Secondo le stime dell’Organizzazione mondiale della sanità nel mondo vi sono ogni anno 132.000 nuove diagnosi. La sua incidenza è cresciuta ad un ritmo superiore a qualsiasi altro tipo di cancro, ad eccezione delle neoplasie maligne del polmone nelle donne, con un aumento di 10 volte negli ultimi cinquant’anni, e un incremento annuo del 6% dagli anni Settanta.

Ipilimumab ha già dimostrato in uno studio di Fase III di migliorare la sopravvivenza del 34% in pazienti colpiti dalla malattia in fase metastatica rispetto a quelli trattati con un’altra terapia sperimentale, la vaccinazione peptidica.

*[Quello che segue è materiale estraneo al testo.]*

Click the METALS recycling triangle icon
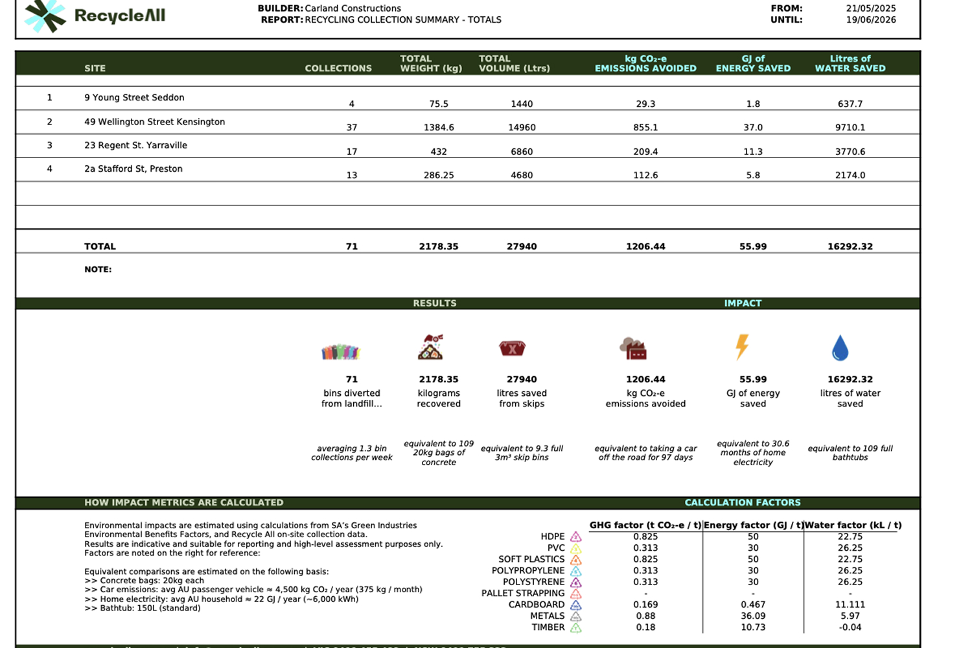 pyautogui.click(x=576, y=616)
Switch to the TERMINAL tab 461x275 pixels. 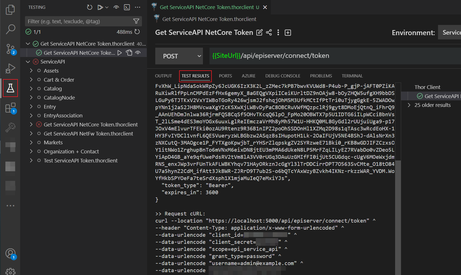pyautogui.click(x=352, y=76)
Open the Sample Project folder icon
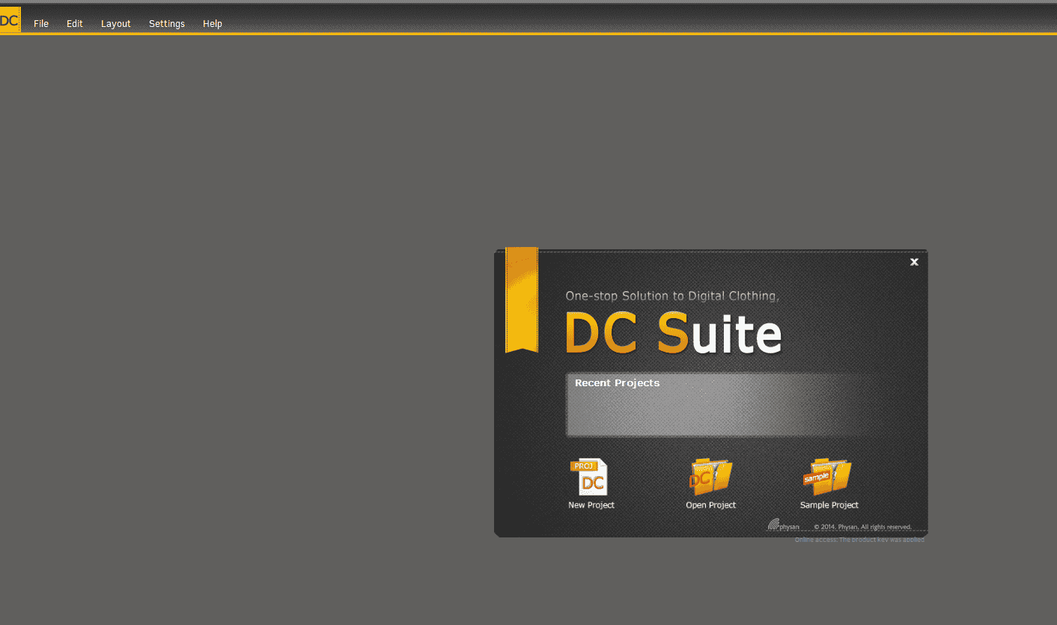 [x=828, y=477]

L’anticorpo innovativo agisce in combinazione con la chemioterapia tradizionale, ma non attacca direttamente le cellule malate, bensì mette in atto una sorta di “inganno molecolare”: mentre i vaccini stimoleranno direttamente le risposte immunitarie, questo anticorpo rimuove dunque un “blocco” che altrimenti impedisce alle naturali difese dell’organismo di aggredire il tumore.

La sperimentazione coinvolgerà in una prima fase 84 pazienti colpiti da melanoma metastatico, compresi con metastasi cerebrali che di norma sono esclusi da questo tipo di trial. Attendiamo gli sviluppi della sperimentazione.